Concurrency control is a very important concept of DBMS which ensures the simultaneous execution or manipulation of data by several processes or user without resulting in data inconsistency.
Concurrency Control
deals with interleaved execution of more than one transaction.
Concurrency control
provides a procedure that is able to control concurrent execution of the
operations in the database.
Concurrency Control
Problems
The database transaction
consists of two major operations “Read” and “Write”. It is very important to
manage these operations in the concurrent execution of the transactions in
order to maintain the consistency of the data.
1.
Dirty Read Problem (Write-Read
conflict)
Dirty read problem
occurs when one transaction updates an item but due to some unconditional
events that transaction fails but before the transaction performs rollback,
some other transaction reads the updated value.
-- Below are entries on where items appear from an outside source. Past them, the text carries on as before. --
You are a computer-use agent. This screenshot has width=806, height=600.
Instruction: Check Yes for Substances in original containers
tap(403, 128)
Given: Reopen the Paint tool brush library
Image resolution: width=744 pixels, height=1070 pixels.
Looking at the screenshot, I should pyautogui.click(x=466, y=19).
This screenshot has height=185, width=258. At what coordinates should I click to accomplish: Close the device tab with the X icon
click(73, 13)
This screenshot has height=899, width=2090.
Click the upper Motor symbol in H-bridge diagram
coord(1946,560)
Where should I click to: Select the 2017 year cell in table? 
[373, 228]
Thus creates an inconsistency
in the database.
Ex: Consider two
transactions T1 and T2
·
Transaction T1 modifies a database record
without committing the changes.
·
T2 reads the uncommitted data changed by
T1
·
T1 performs rollback
·
T2 has already read the uncommitted data
of T1 which is no longer valid, thus creating inconsistency in the database.
2. Lost Update Problem
Lost update problem occurs when two or more transactions modify the same
data, resulting in the update being overwritten or lost by another transaction.
Ex: Consider two
transactions T1 and T2
·
T1 reads the value of an item from the
database.
·
T2 starts and reads the same database
item.
·
T1 updates the value of that data and
performs a commit.
·
T2 updates the same data item based on
its initial read and performs commit.
·
This result in the modification of T1
gets lost by the T2’s write which causes a lost update problem in the database.
Concurrency control
ensures transaction atomicity, isolation, consistency, and serializability.